> Provided records
<<<<
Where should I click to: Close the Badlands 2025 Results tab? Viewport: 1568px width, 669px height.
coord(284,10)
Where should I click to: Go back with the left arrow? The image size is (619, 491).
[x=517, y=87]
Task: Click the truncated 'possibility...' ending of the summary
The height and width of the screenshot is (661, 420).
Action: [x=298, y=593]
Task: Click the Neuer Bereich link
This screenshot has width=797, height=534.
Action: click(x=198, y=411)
>>>>
<<<<
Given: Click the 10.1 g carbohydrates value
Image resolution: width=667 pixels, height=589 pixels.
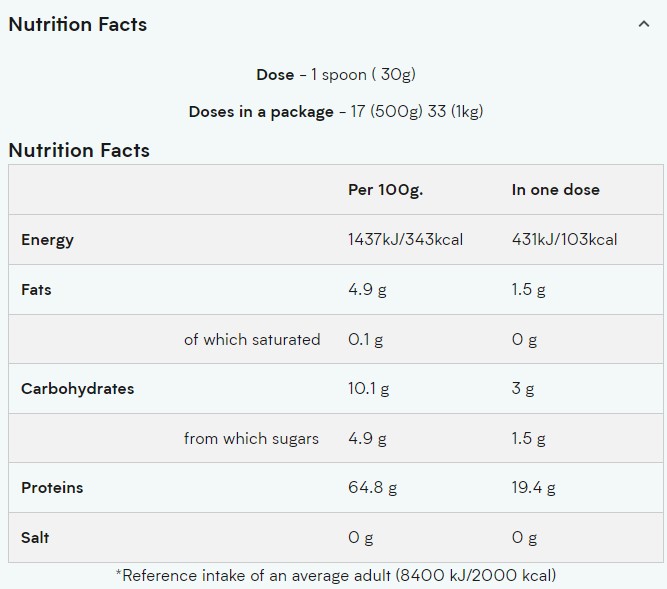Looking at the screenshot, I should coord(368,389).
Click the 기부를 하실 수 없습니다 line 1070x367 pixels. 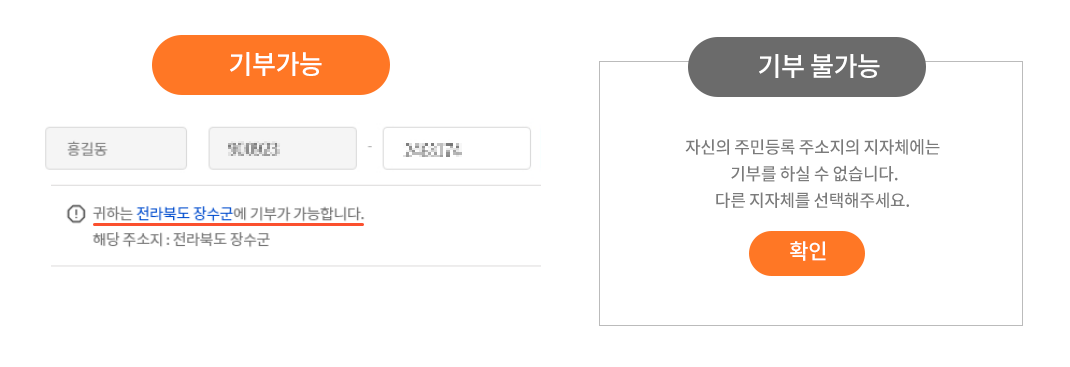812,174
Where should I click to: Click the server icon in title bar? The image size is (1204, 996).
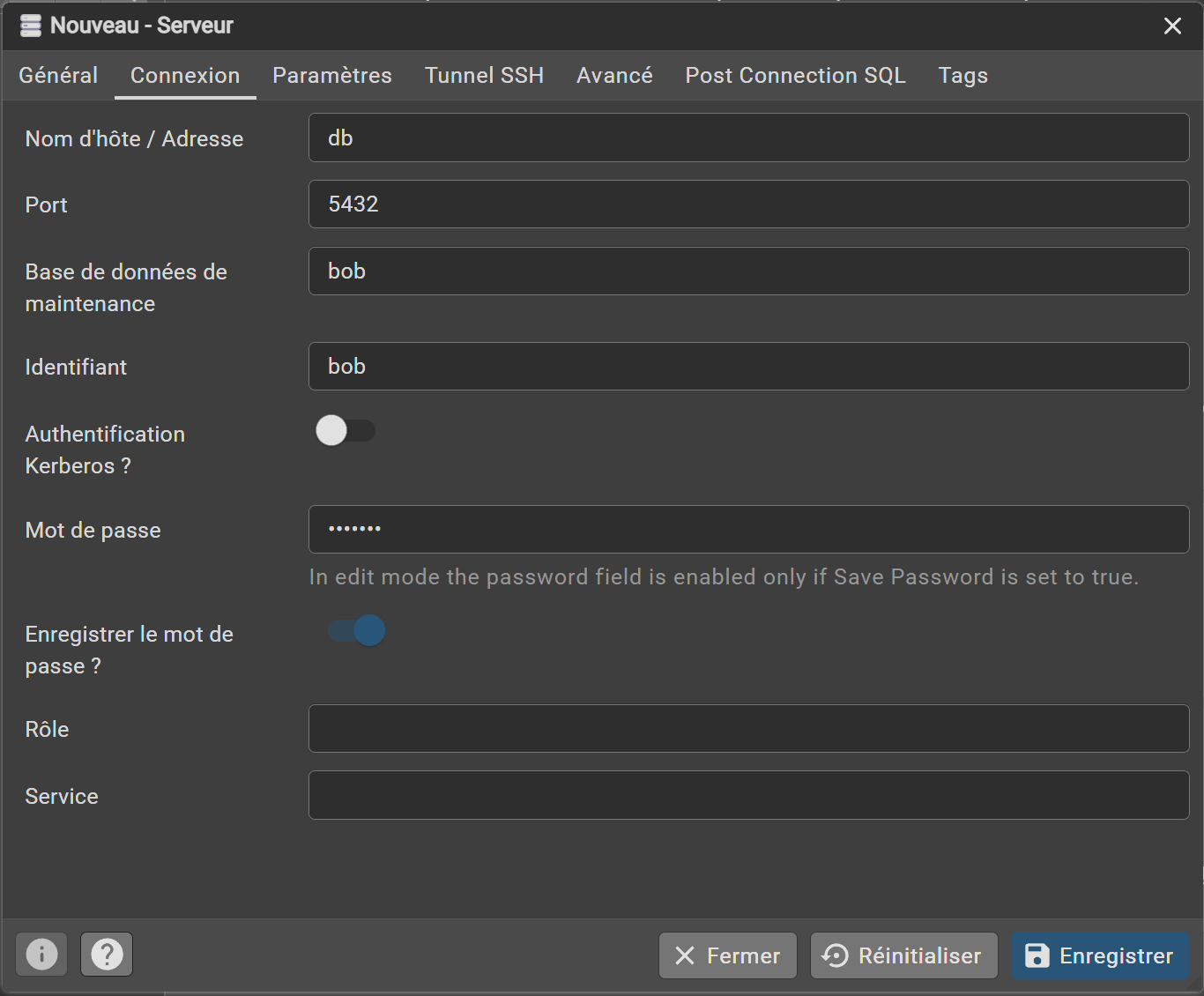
>>>>
> Your objective
Go line by line through the data above and report each one that holds the string "Task".

> Solution below
Task: Click the truncated 'possibility...' ending of the summary
Task: Click the Neuer Bereich link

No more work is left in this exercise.